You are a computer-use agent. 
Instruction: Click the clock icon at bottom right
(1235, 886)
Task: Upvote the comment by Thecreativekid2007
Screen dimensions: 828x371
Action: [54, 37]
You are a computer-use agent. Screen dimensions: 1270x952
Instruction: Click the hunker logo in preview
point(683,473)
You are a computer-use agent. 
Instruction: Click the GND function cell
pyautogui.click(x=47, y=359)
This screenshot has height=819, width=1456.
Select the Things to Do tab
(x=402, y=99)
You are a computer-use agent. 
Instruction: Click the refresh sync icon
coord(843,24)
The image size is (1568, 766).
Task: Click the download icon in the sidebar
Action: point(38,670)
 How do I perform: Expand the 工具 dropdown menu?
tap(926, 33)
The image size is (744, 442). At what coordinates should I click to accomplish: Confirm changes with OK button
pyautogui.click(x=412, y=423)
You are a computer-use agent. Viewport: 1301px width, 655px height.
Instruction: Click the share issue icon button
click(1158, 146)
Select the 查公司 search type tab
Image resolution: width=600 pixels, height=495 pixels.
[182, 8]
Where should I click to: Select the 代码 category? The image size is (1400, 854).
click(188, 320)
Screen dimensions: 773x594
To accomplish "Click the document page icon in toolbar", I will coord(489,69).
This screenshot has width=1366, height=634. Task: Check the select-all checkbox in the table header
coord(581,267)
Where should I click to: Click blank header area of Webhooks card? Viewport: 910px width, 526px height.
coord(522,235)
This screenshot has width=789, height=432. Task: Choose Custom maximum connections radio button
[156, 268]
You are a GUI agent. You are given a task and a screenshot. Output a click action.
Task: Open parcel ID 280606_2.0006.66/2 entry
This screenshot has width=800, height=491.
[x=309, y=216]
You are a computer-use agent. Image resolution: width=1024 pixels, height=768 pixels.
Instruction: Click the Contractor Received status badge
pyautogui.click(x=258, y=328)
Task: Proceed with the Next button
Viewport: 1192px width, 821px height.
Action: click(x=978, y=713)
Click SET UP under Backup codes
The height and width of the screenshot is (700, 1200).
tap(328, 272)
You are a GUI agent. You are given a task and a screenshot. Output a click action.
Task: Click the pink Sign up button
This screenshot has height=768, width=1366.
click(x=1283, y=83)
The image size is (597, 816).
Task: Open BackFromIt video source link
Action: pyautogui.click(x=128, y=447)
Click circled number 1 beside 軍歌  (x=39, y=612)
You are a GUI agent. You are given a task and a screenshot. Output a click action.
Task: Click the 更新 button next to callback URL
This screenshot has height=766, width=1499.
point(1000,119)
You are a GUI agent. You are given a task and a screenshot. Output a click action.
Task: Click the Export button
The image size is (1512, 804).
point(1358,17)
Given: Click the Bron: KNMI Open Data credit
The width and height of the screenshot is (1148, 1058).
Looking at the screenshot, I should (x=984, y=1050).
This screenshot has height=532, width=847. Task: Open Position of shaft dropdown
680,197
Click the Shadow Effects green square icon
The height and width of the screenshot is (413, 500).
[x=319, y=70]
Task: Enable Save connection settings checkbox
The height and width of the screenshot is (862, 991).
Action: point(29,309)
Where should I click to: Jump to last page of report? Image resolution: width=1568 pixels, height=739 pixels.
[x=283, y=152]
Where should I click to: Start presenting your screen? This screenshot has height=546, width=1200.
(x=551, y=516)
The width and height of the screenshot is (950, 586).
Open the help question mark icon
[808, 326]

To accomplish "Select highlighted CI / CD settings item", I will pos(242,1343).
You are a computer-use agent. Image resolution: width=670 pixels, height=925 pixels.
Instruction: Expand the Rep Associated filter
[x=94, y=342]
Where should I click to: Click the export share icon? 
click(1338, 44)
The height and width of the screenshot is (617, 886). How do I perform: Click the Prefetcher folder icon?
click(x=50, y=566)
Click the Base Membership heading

______________________________

= WHAT THIS TASK INVOLVES =
How many lines of the entries above contain the word "Expand"? Tally them and reply with only the number.

= TASK RESPONSE =
2